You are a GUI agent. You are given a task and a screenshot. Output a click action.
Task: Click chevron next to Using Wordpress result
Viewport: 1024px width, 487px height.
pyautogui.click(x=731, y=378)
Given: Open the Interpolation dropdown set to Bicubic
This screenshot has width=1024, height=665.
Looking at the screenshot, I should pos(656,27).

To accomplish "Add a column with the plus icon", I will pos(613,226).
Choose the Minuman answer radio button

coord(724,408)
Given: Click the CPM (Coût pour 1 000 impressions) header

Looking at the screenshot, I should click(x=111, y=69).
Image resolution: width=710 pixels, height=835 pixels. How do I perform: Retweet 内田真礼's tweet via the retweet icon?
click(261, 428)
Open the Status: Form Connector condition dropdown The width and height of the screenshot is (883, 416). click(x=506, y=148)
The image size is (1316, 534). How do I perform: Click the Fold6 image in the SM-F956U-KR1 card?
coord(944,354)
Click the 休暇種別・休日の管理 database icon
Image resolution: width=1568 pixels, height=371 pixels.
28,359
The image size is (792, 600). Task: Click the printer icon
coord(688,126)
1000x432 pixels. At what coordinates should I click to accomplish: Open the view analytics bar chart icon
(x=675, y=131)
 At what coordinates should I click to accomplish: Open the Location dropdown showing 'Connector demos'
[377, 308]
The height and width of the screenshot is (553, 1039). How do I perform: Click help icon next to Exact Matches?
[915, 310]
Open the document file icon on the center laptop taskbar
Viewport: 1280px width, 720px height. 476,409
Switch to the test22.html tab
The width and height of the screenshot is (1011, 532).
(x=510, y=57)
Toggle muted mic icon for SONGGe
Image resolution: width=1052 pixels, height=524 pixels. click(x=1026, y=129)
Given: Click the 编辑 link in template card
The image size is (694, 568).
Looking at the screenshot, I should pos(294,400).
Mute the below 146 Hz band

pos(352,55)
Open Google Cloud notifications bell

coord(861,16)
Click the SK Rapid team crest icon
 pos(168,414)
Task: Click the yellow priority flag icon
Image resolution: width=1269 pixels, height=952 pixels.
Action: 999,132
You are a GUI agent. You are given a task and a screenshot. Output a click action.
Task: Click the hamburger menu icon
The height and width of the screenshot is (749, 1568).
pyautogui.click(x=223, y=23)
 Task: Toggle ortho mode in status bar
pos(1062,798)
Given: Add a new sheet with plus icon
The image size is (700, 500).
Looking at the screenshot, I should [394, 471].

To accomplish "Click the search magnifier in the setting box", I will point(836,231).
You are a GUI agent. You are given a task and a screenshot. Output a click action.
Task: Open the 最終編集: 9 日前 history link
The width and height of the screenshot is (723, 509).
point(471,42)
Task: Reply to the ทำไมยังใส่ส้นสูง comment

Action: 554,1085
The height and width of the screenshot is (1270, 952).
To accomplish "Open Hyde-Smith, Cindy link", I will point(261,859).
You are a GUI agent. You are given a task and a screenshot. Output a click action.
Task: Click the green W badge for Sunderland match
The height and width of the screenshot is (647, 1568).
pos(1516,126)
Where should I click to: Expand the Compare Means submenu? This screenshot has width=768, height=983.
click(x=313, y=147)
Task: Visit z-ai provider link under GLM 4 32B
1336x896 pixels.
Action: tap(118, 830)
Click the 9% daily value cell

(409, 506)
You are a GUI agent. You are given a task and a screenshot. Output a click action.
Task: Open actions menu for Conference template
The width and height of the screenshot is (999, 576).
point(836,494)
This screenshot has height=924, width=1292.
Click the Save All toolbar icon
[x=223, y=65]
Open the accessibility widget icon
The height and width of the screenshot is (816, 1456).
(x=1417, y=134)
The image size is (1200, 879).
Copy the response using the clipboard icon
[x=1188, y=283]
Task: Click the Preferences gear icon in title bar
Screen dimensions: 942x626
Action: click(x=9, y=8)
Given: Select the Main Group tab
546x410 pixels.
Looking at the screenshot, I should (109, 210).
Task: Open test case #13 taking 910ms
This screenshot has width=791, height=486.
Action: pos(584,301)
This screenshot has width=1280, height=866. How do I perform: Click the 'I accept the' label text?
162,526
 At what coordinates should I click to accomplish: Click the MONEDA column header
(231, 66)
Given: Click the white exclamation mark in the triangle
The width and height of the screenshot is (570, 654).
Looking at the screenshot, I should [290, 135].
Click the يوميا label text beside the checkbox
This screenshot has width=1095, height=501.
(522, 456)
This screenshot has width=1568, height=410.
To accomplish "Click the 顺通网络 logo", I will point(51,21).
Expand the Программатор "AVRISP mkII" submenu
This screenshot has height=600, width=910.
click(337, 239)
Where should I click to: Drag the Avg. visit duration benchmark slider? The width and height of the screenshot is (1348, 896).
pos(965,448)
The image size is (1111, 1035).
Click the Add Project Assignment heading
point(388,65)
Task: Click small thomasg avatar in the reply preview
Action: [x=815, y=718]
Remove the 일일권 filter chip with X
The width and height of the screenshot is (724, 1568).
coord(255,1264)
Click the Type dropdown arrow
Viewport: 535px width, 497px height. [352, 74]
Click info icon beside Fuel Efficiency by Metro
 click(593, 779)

* [To do]:
Go through the lines above and copy any that contain "template".

* [Result]:
Given: Click the 编辑 link in template card
Task: Open actions menu for Conference template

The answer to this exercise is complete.